The fight for the protection of Medicine Lake has mobilized tribal and intertribal communities and historic coalitions, and it is a significant victory among the many Indigenous movements to protect pristine sacred places and systems of life, said Andrea Carmen, Executive Director of the International Indian Treaty Council.
“The International Indian Treaty Council (IITC) has stood by Pit River Nation in the many years of effort to achieve this important victory. Despite the US Human Rights obligations to protect sacred sites and freedom of religion for Indigenous Peoples the decisions of the US courts have not always upheld these obligations,” Carmen said. "The International Indian Treaty Council has presented the case of Medicine Lake as an important struggle to various treaty bodies, such as UN Committee on Racial Discrimination and Human Rights Committee.

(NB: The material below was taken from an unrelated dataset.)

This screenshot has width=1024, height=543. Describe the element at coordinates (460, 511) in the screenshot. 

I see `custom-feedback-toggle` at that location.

These bodies have consistently upheld US obligations to comply with these UN Conventions as well as the United Nations Declaration on the Rights of Indigenous Peoples. So this is an important victory for not only Pit River but all Indigenous Peoples all over the world.”
Cecilia Silvas, Ilmawi Band Elder, explains “Medicine Lake is our church. It is there we heal our bodies and our spirits.” For California Native people that are descendants of the survivors of many waves of genocidal violence that aimed to eradicate their nations from the lands they have inhabited for millennia, the ecological protection of Medicine Lake is one and the same as the protection of Native people, knowledge, and spirit. Native science, spirituality and worldview has long understood that the health of the lake would protect the health of the people. In the words of Floyd Buckskin, Headman of the Ajumawi Band "The lake, the mountains around it, the springs, hunting grounds, and gathering areas are an interconnected whole - whose parts that are tied together through the Creator's power or the spirit that inhabits them." If approved, industrial-scale geothermal development would desecrate the Medicine Lake Highlands, threaten the underlying aquifer and result in the injection of toxins into the atmosphere and waters that people, animals, and all beings need to survive.

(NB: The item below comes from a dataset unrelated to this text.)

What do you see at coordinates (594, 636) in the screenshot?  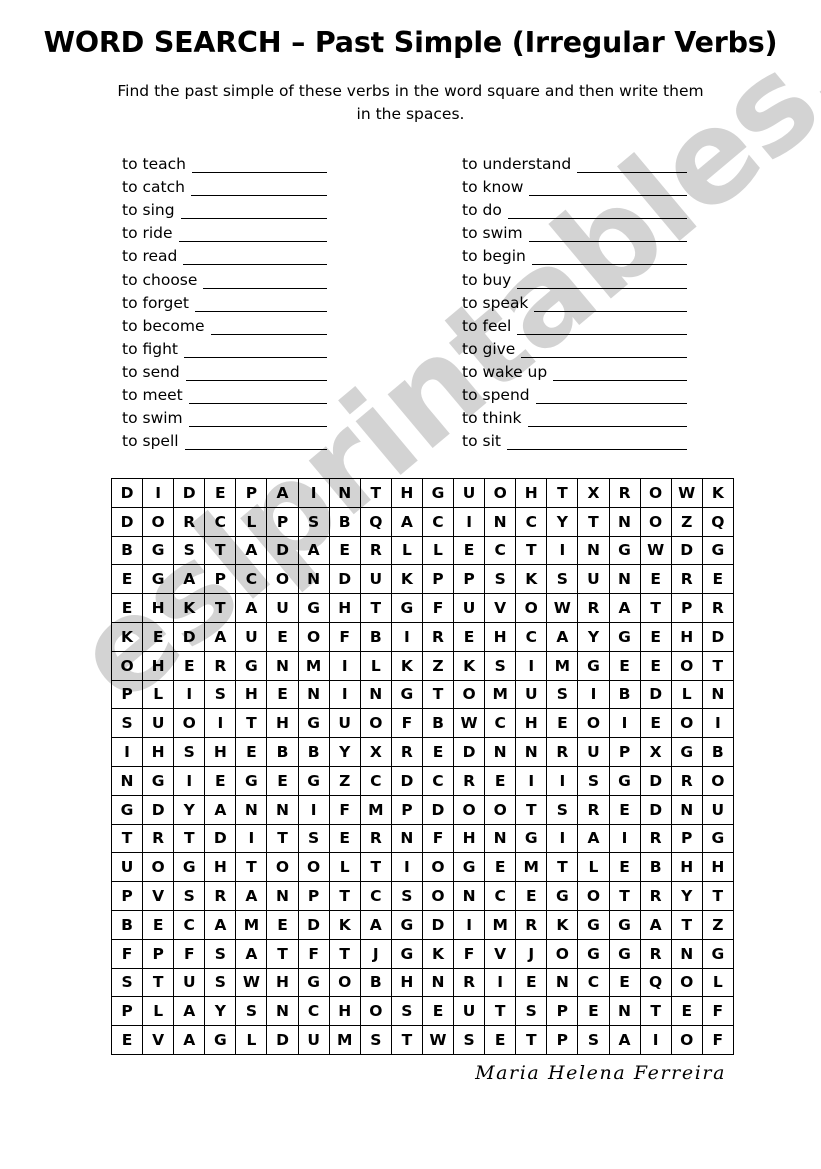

Pit River Tribal Chairwoman Agnes Gonzalez proclaimed: “The Bureau of Land Management's mission is to sustain the health, diversity, and productivity of public lands for the use and enjoyment of present and future generations. If the Bureau of Land Management followed their mission, they would not continue to use United States government resources to support corporate interests over that of the public they claim to serve. And by doing so, putting our public health and safety at risk and destroying these lands so future generations will not be able to enjoy them. No new leases in the Medicine Lake Highlands!” Geothermal development will leave devastating impacts on deeply-held religious views and practices, traditional cultural values, pristine environmental resources, and rare opportunities for safe and responsible recreation and peaceful enjoyment of this most sacred of places in our lifetimes and for future generations to which we owe its protection. Following the announcement, Native American Heritage Commissioner for the State of California Merri Lopez Keifer affirmed, "Today has shown us that justice has prevailed."